Josh reached over, his hand finding his brother's. Their fingers interlaced, both sets still trembling from trauma and exhaustion.
"When you were working on my ropes," Josh said, "and I could feel you bleeding on my back... I kept thinking about how you didn't give up. Even when your fingers were raw."
"You would have done the same."
"I know. That's what I mean." Josh squeezed his brother's hand. "We saved each other. Not him. Not anyone else. Us."

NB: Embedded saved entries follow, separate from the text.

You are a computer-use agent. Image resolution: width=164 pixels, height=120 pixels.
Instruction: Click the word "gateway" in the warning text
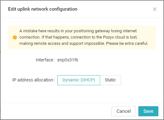click(x=102, y=31)
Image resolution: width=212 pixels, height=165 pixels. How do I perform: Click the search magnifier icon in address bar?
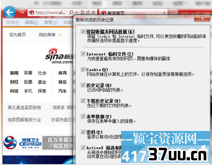coord(71,12)
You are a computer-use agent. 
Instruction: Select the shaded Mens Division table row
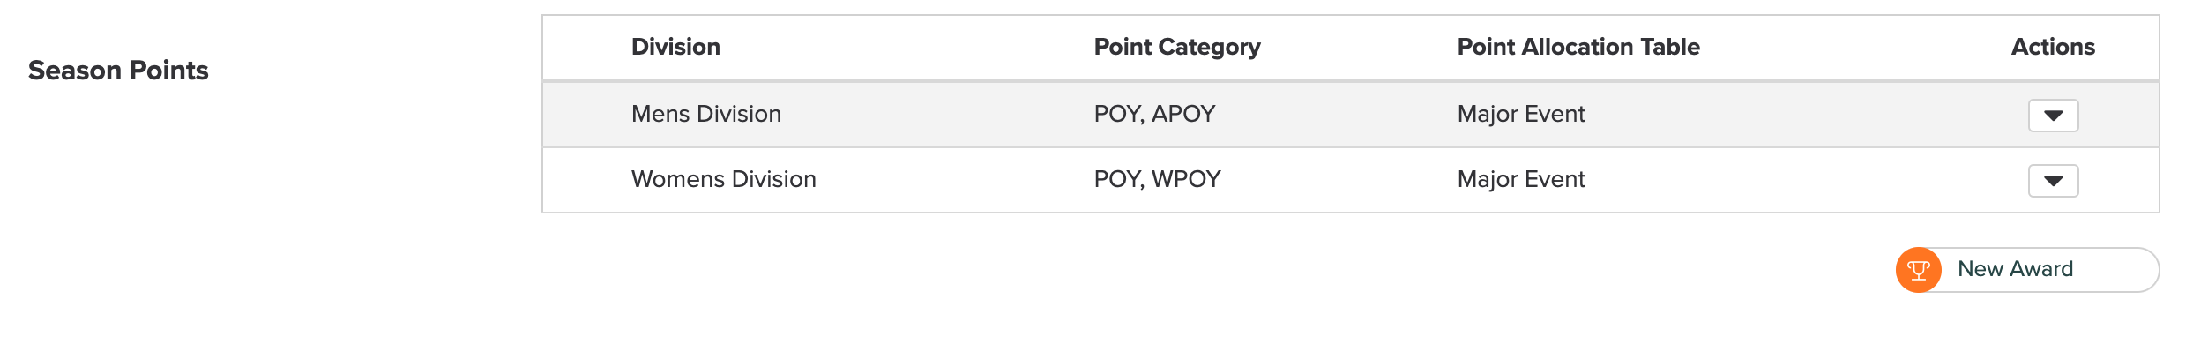(1351, 115)
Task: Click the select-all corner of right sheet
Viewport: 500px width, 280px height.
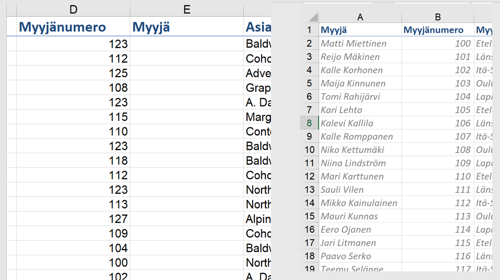Action: click(310, 17)
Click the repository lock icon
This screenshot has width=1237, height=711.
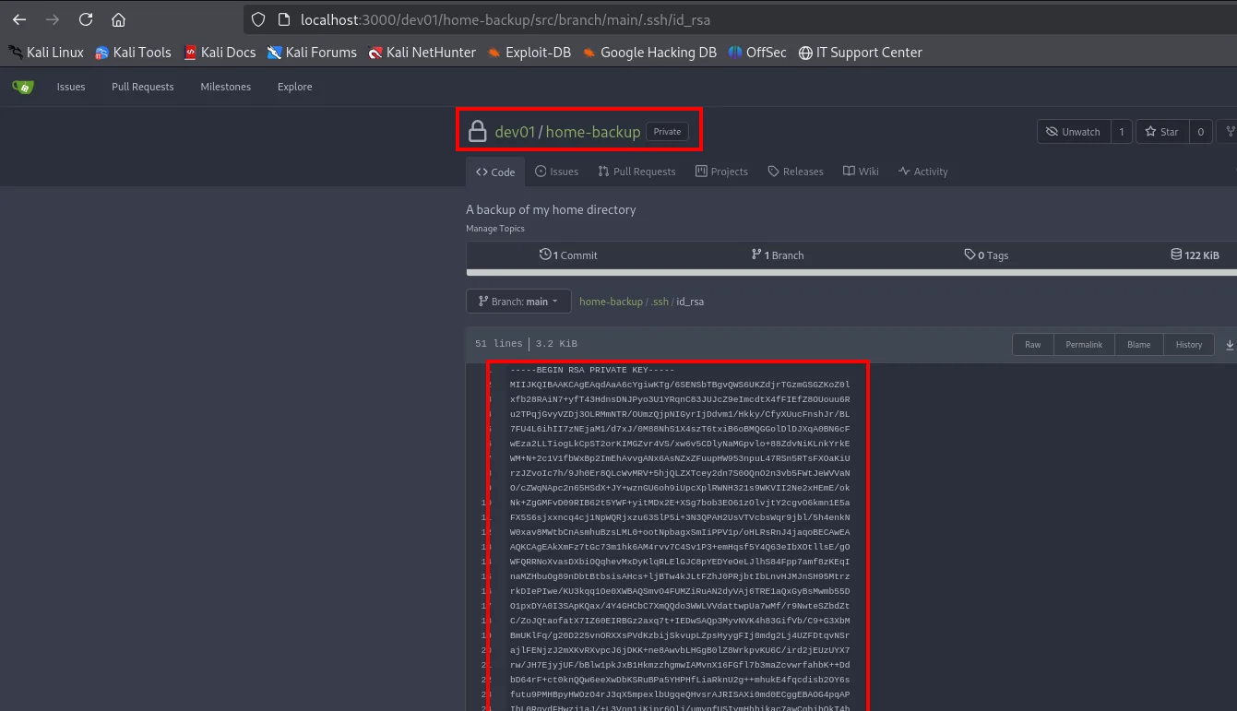click(x=477, y=131)
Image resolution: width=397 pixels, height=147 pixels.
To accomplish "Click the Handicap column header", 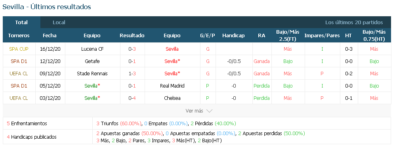I will click(x=233, y=36).
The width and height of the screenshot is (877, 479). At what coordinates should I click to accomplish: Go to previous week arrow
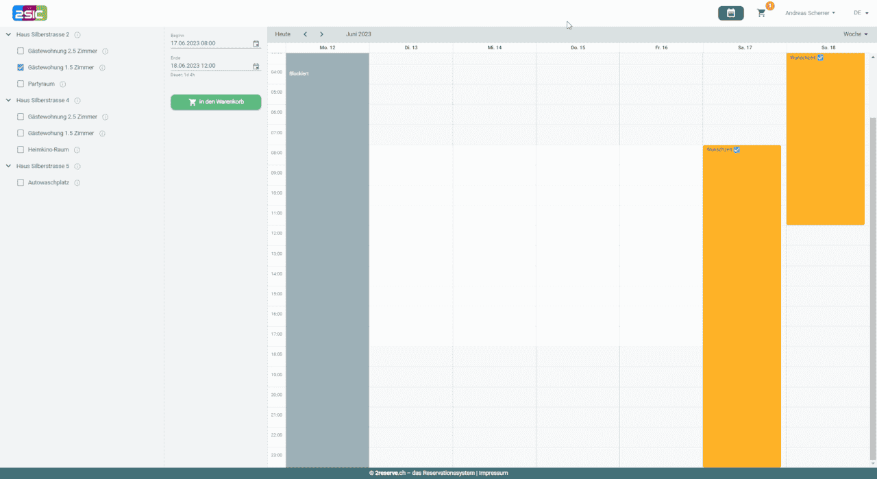(x=305, y=34)
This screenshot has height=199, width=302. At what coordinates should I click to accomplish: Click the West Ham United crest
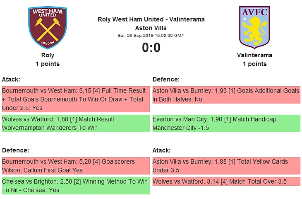(48, 27)
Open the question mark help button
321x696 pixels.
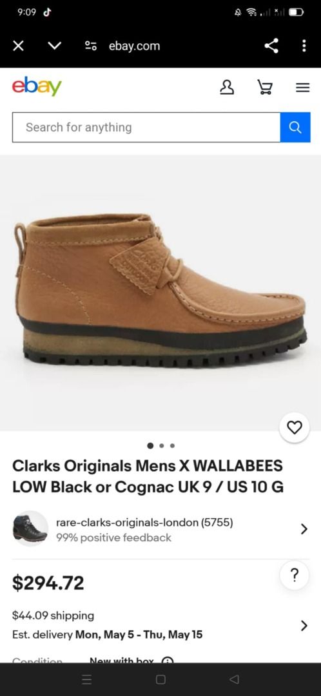(x=295, y=575)
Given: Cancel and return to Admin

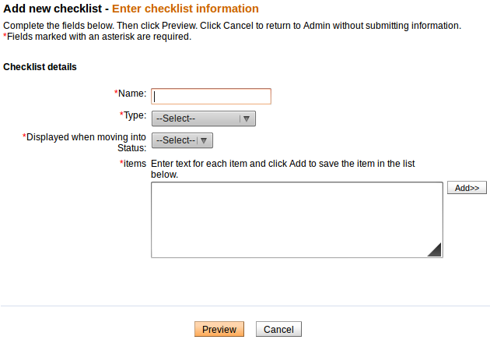Looking at the screenshot, I should tap(278, 330).
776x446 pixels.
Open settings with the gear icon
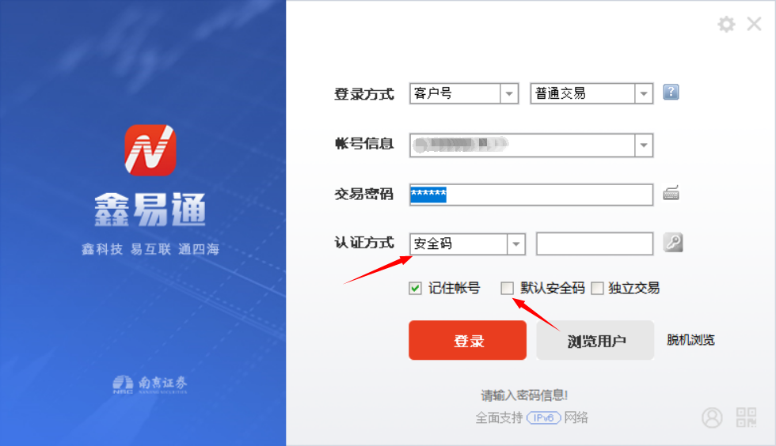coord(726,25)
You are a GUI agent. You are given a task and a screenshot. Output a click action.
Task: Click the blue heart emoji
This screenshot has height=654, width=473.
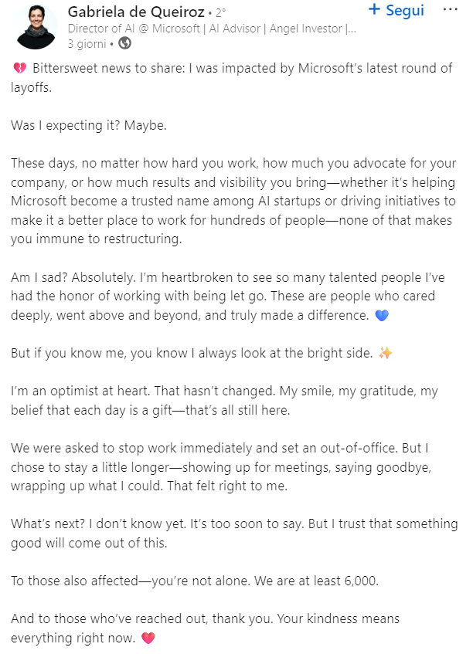[380, 316]
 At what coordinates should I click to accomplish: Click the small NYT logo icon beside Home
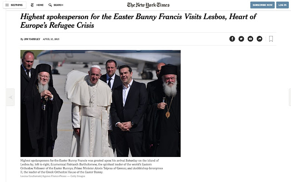pos(32,5)
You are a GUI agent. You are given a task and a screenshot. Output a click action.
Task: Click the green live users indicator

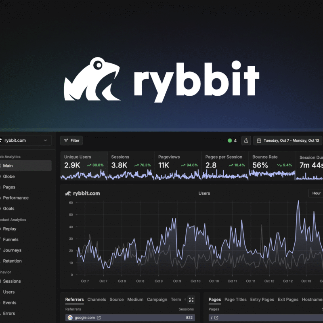[230, 141]
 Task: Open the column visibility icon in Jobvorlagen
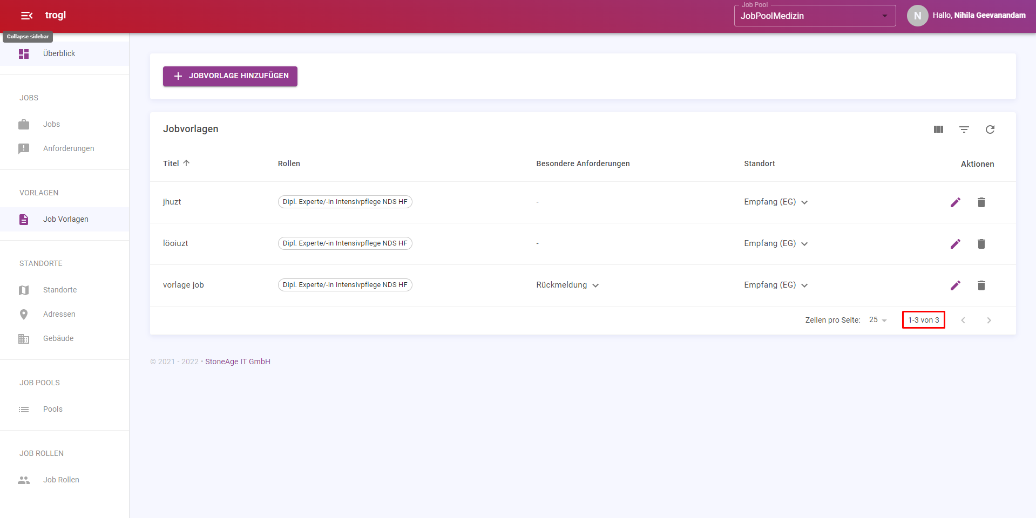click(938, 130)
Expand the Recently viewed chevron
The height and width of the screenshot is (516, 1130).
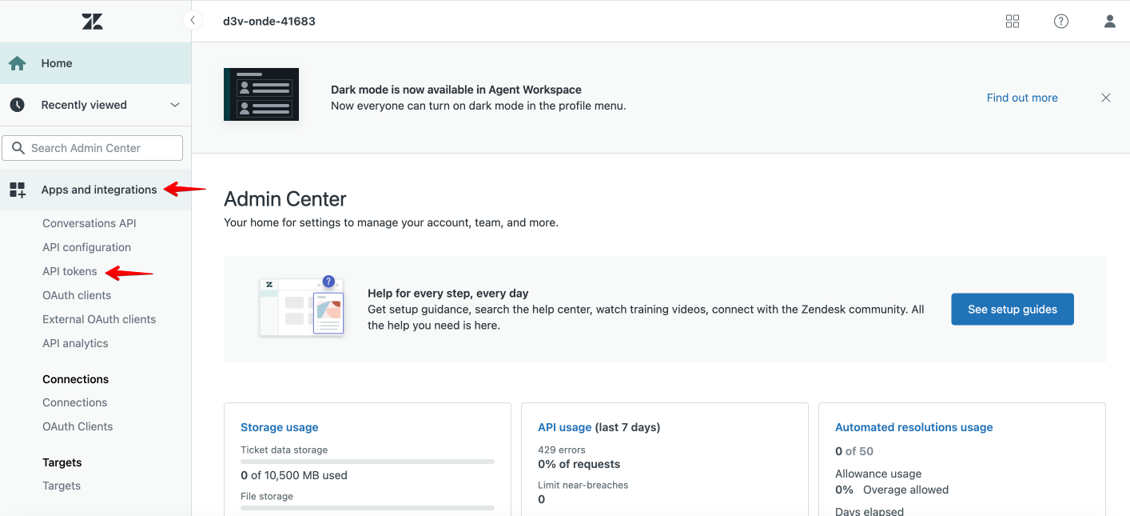pos(175,105)
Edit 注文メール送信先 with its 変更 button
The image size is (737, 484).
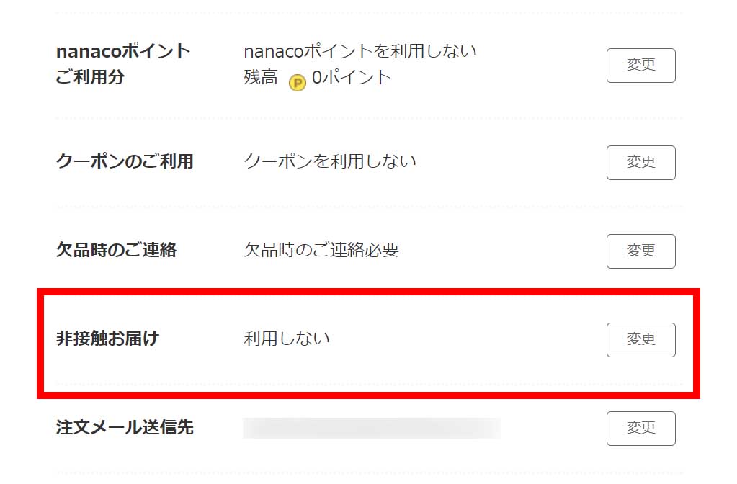coord(640,429)
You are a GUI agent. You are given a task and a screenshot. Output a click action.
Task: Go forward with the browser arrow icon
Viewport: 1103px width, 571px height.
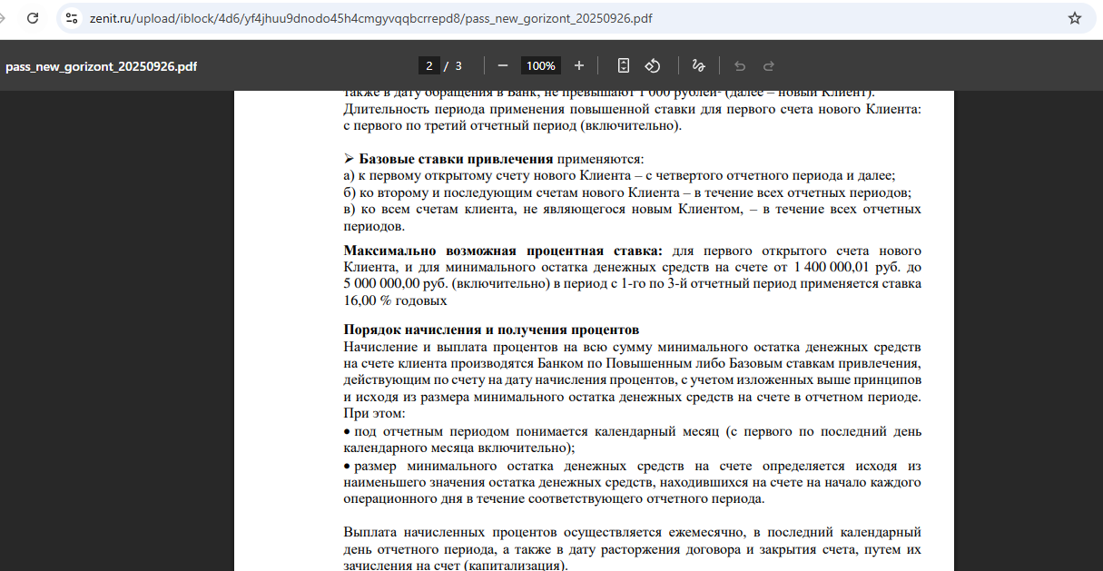coord(3,18)
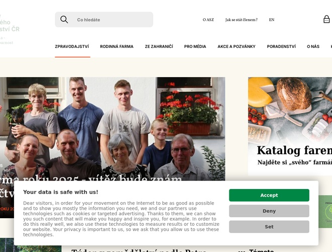Deny cookie consent

tap(269, 211)
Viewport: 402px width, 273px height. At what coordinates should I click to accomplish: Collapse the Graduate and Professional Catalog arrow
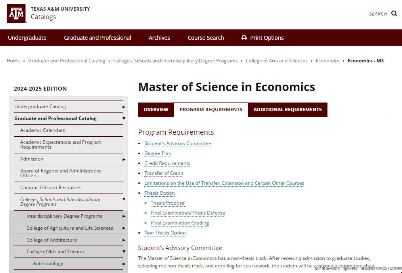(x=124, y=118)
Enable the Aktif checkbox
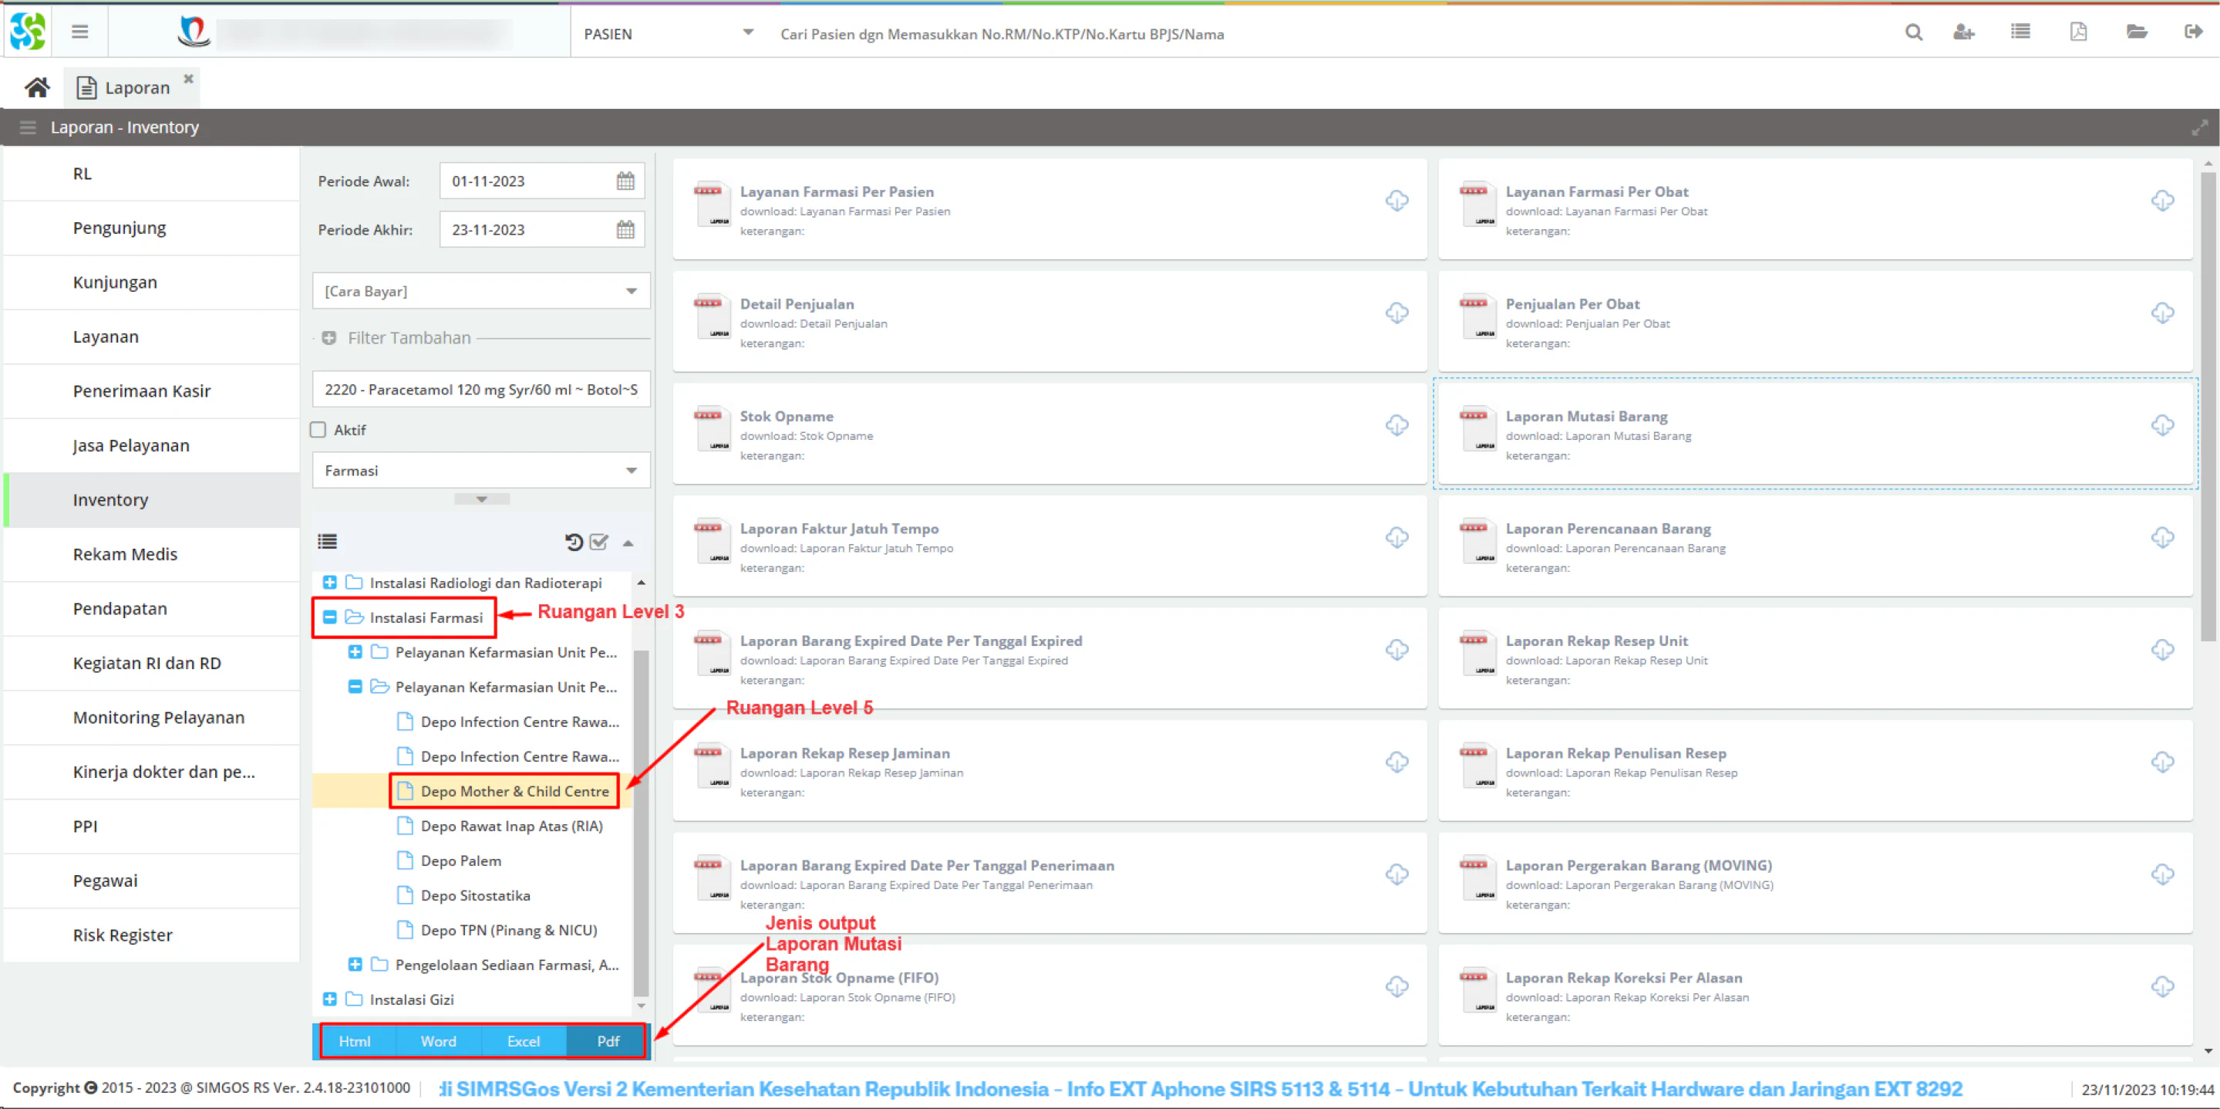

Marcus leaned against Josh's shoulder. "I was so scared I was going to watch you die. Hanging there, seeing them beat you, and I couldn't do anything."
"But we didn't die. And now we're free."
They sat in silence for a moment, the weight of survival settling over them.
"Where do we go now?" Marcus asked.
Josh looked around the empty basement, then back at his brother. "Anywhere. Everywhere. We've got nothing to lose anymore, right? No family to disappoint. No expectations to fail."
"Just us."
"Just us." Josh helped Marcus to his feet, both of them unsteady. "And that's enough. That's more than enough."
Marcus smiled—the first real smile in days. "Yeah. It is."
They walked toward the basement stairs together, leaving the ropes behind. At the top, sunlight streamed through a dirty window.
"Ready?" Josh asked.
Marcus nodded. "With you? Always."
They opened the door and stepped into their new life—battered, broke, but unbroken. They had each other. They had survived. And for the first time in years, that felt like everything.